>>>>

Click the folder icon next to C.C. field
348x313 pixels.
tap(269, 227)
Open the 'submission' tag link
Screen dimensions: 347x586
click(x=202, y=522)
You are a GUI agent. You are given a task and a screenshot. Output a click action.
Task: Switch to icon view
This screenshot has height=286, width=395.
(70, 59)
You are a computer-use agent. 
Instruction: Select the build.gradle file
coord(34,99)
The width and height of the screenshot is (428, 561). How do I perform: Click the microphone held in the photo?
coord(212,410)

<<<<
>>>>

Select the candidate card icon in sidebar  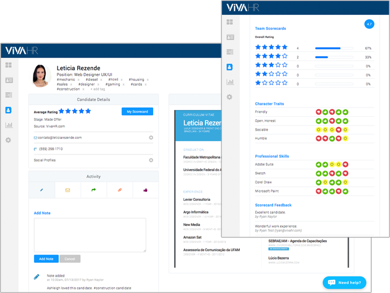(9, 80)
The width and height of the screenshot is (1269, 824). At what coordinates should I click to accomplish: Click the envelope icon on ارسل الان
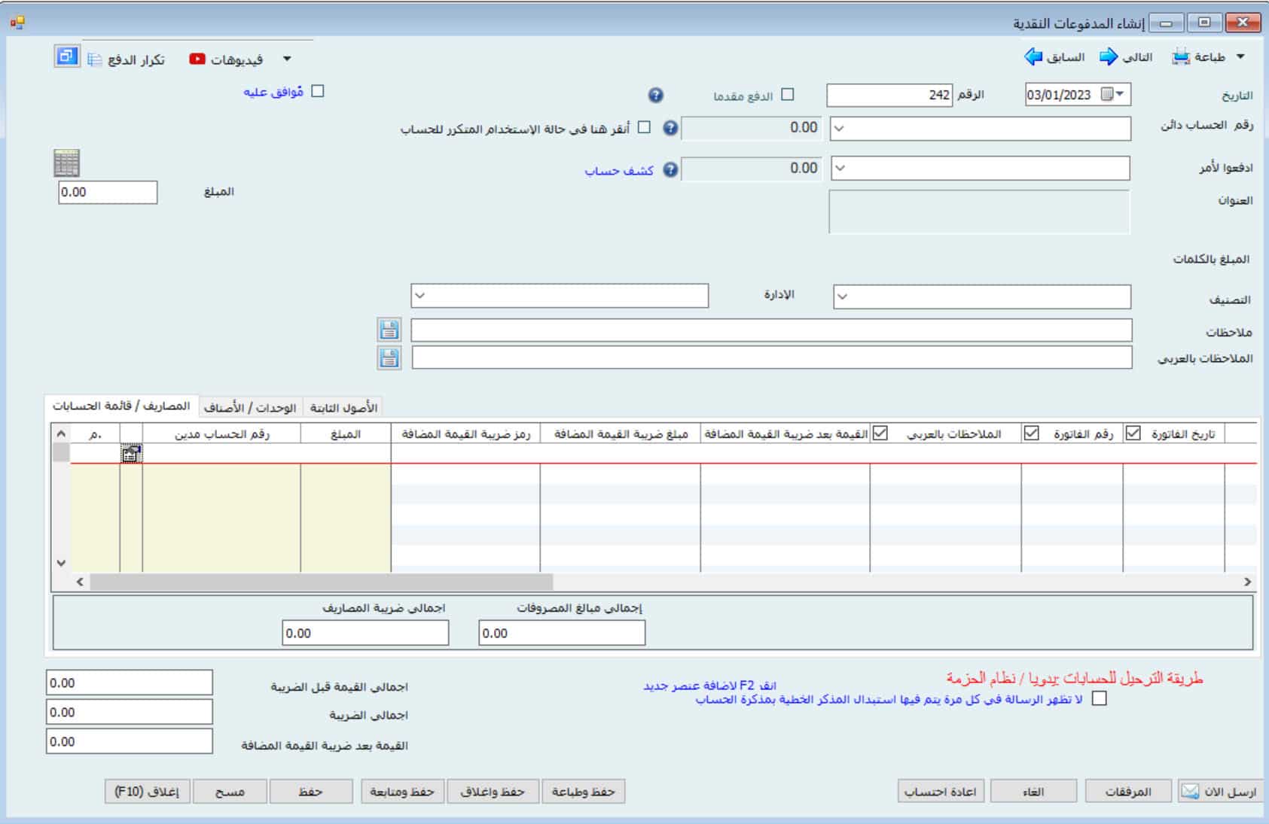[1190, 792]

<<<<
>>>>

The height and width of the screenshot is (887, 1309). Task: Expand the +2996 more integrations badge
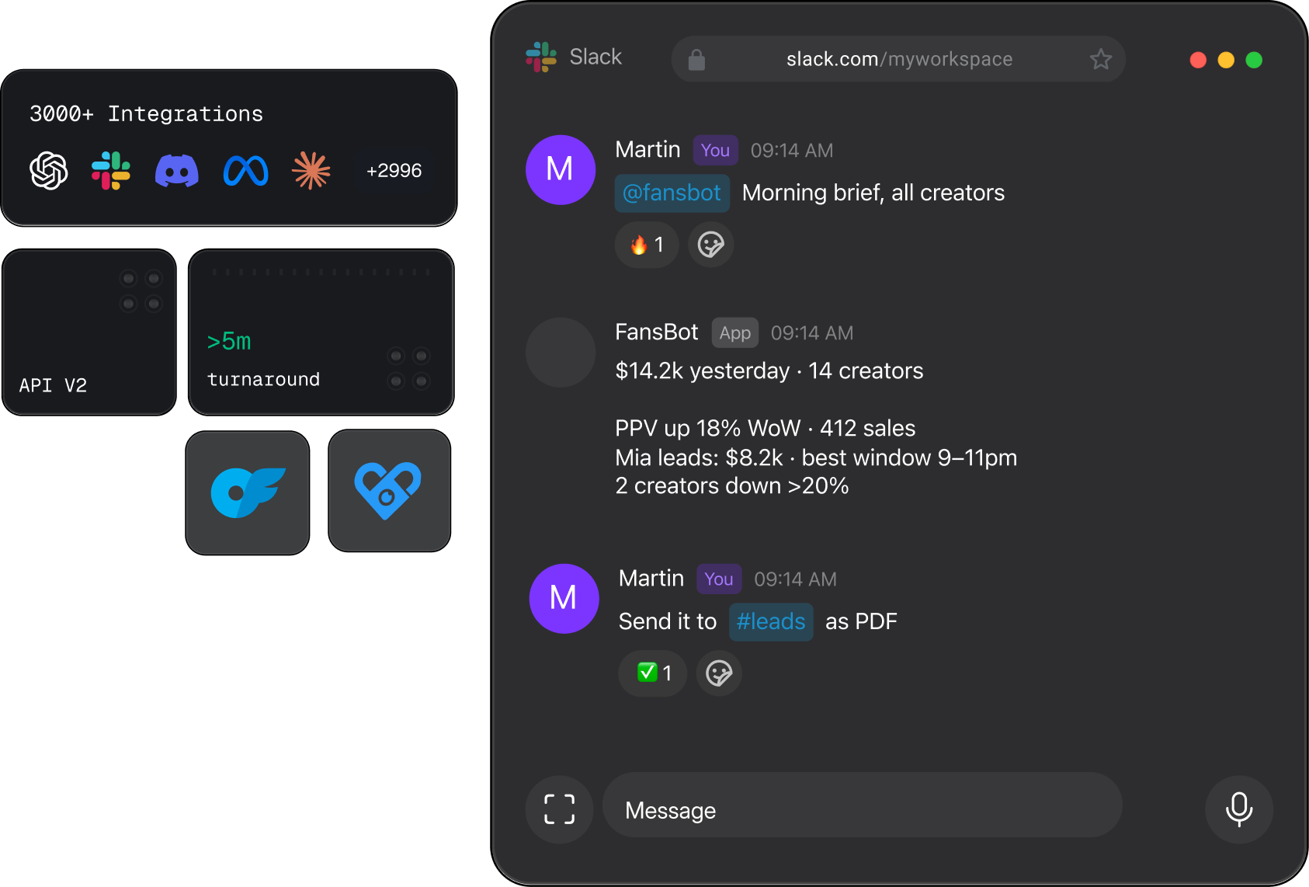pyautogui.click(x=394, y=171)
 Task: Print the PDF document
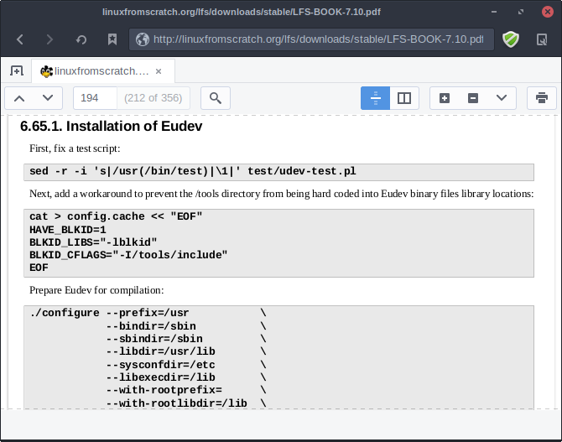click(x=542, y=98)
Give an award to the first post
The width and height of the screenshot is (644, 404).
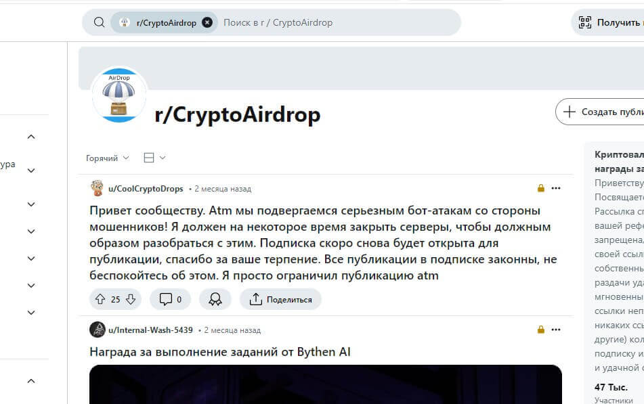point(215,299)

<<<<

Search the data for the string "agent" and copy every line where it appears.

You are a GUI agent. You are given a task and a screenshot. Output a click action.
You are a computer-use agent. 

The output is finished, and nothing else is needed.